MissingMoney.com
- Website type: Government web portal
- Available in: English, Spanish, French
- Website: www.missingmoney.com
- Commercial: No
- Registration: No
- Launched: November 1, 1999; 26 years ago
- Current status: active

= MissingMoney.com =

American government website

MissingMoney.com is a web portal created by participating U.S. states to allow individuals to search for unclaimed funds. It was established in November 1999, as a joint effort between the National Association of Unclaimed Property Administrators (NAUPA) and financial services provider CheckFree. By December of that year, 10 states had joined.

The website is now operated by Kelmar Associates, LLC on behalf of the NAUPA.

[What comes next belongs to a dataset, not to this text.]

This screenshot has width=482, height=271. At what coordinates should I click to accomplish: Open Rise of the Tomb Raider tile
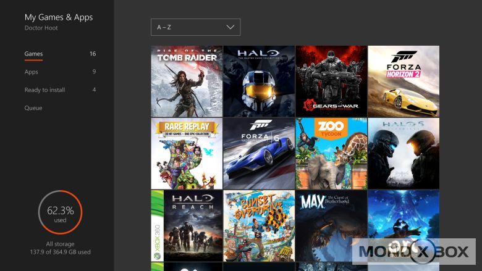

As of 2017, 39 states were participating in the program.

As of 2024, 49 states were participating in the program. The only state not using MissingMoney.com is Hawaii, but the website contains information on how to search for unclaimed property in each state. The province of Alberta in Canada and the US Territory of Puerto Rico are also participants.

Each unclaimed property department maintains their own website to search, but MissingMoney.com is the only website endorsed by NAUPA to help reunite owners with their missing funds.

As of 2022, when Kelmar Associates began operating the site, there are no advertisements found on MissingMoney.com, and there is no fee to search for property.